Thread: electronic-izing unicode texts

electronic-izing unicode texts

From
"A. Cropi"
Date:
hi everyone,

i have several hundred books that were typed using unicode and would
liek to put them into a database so that i can perform searches on
them.  how does one design a database for this?

i was planning to make a table with these columns: ID, Title, Authors,
Publishers, Content

the Content column will contain the entire book in unicode; then, to
find out which books contain the string "blah" i'd just do somethig
like select * from table where content contains "blah"

my problem is: (1) i have never done database work before (2) i do not
have any experience in anything like this

my objectives: (1) allow users to make query through the web (i guess
i will do this via PHP interacting with the postgresql)
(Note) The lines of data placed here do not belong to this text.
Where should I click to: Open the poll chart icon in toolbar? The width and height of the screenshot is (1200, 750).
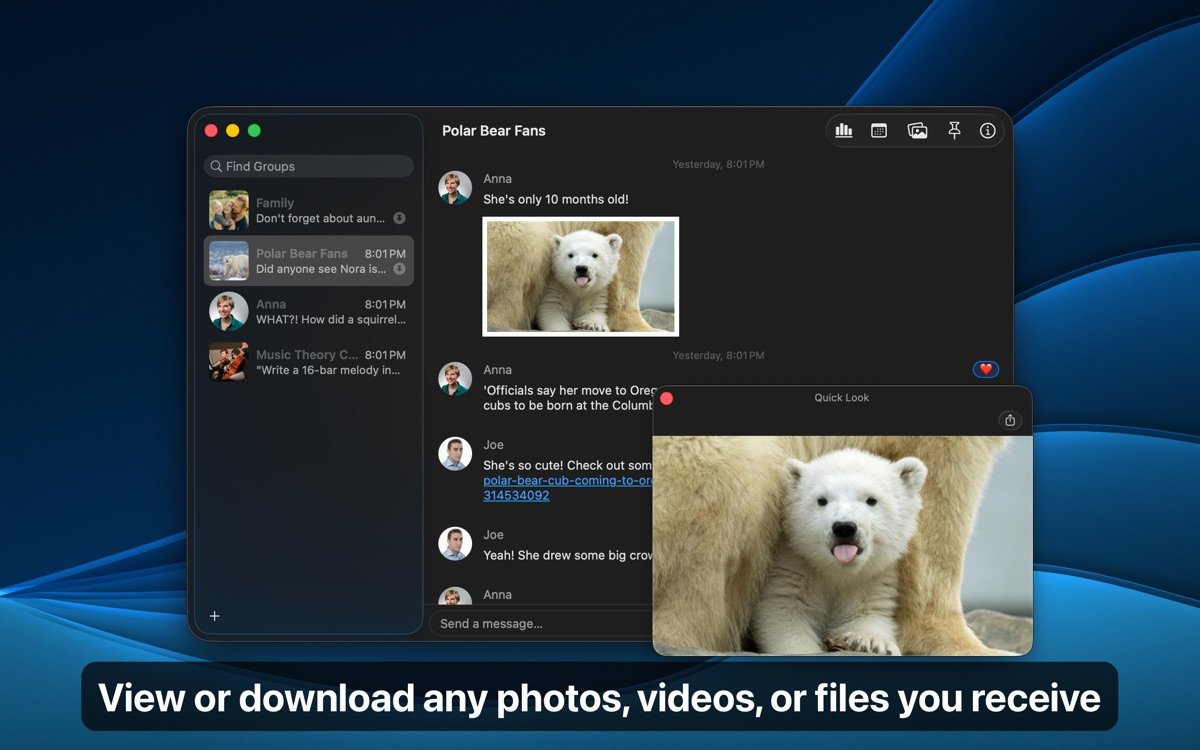pos(844,131)
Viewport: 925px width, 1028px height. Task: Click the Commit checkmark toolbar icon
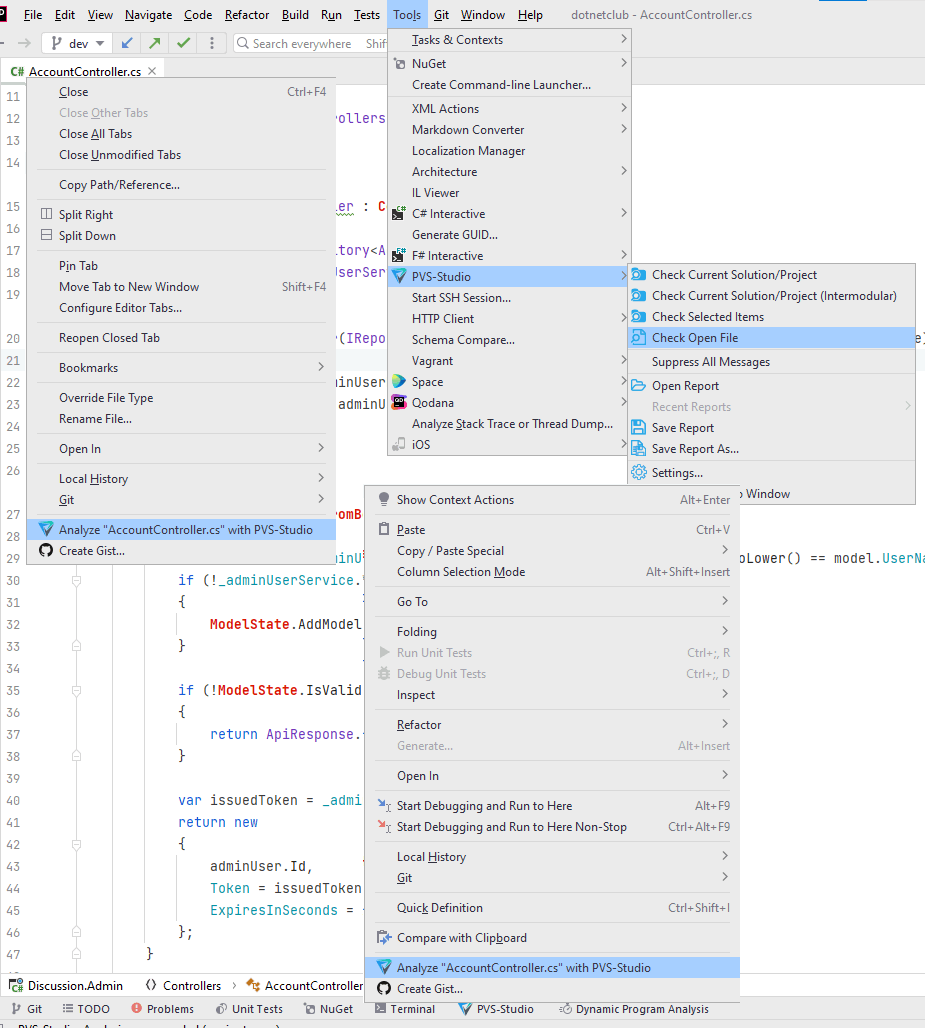pos(183,44)

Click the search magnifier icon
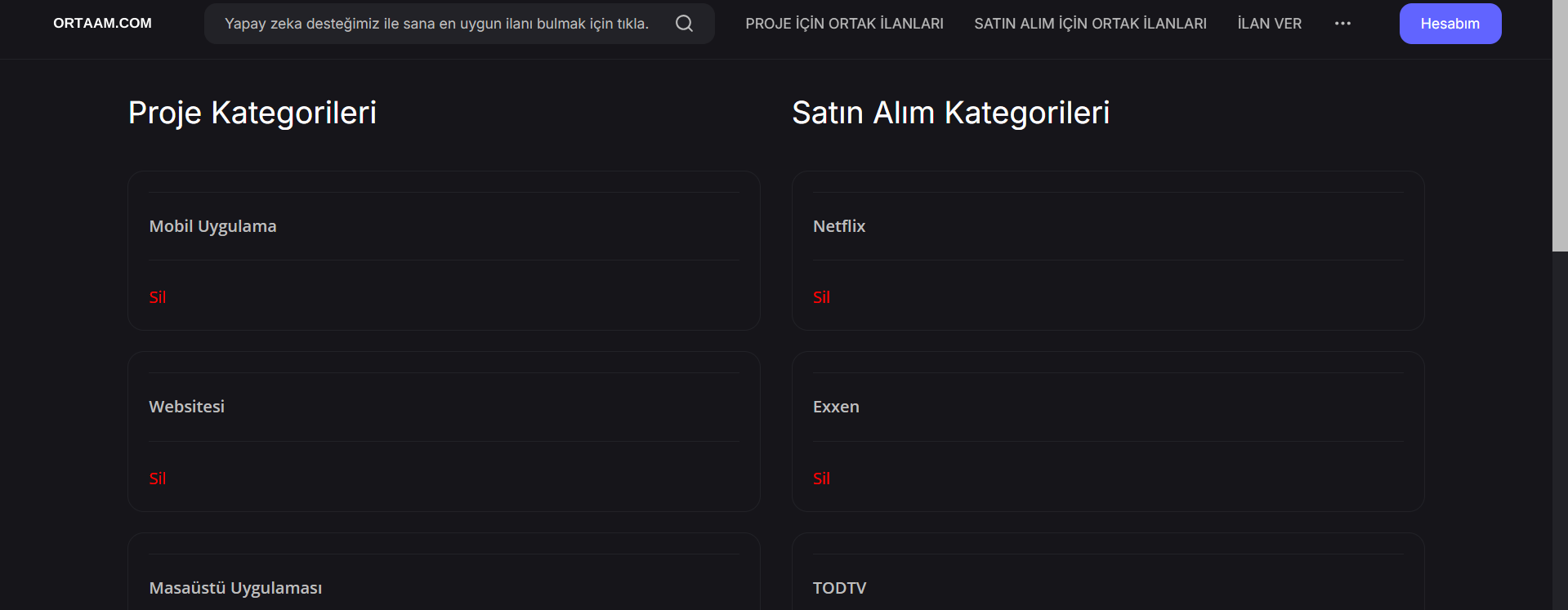point(683,23)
my questions are: (1) is it reasonable to put the bookcontent into the
CONTENT column? (2) the content of the book can be very long (some of
them have nearly 1 milloin words), so, what kind of considerations
should i be making? (3) how should i design something like this? there
must be someone outthere that has done somethign similar to this.. if
so, please share your experiences.

note: these texts are not copyrighted.. so i do not have to worry
about the legal problems.

tia

Re: electronic-izing unicode texts

From
Richard Huxton
Date:
A. Cropi wrote:
> my objectives: (1) allow users to make query through the web (i guess
> i will do this via PHP interacting with the postgresql)
>
> my questions are: (1) is it reasonable to put the bookcontent into the
> CONTENT column? (2) the content of the book can be very long (some of
> them have nearly 1 milloin words), so, what kind of considerations
> should i be making? (3) how should i design something like this? there
> must be someone outthere that has done somethign similar to this.. if
> so, please share your experiences.

You might be better off with a web-indexing package.
   http://freshmeat.net/search/?q=web+indexing§ion=projects

Since you're not structuring the content of the book, most of the
advantages of a RDBMS don't apply. If you're going to treat it as text,
just use one of the text indexing systems above.

I would convert each book into one or more web-pages (perhaps one page
per section/chapter) and then use htdig or swish.

--
   Richard Huxton
   Archonet Ltd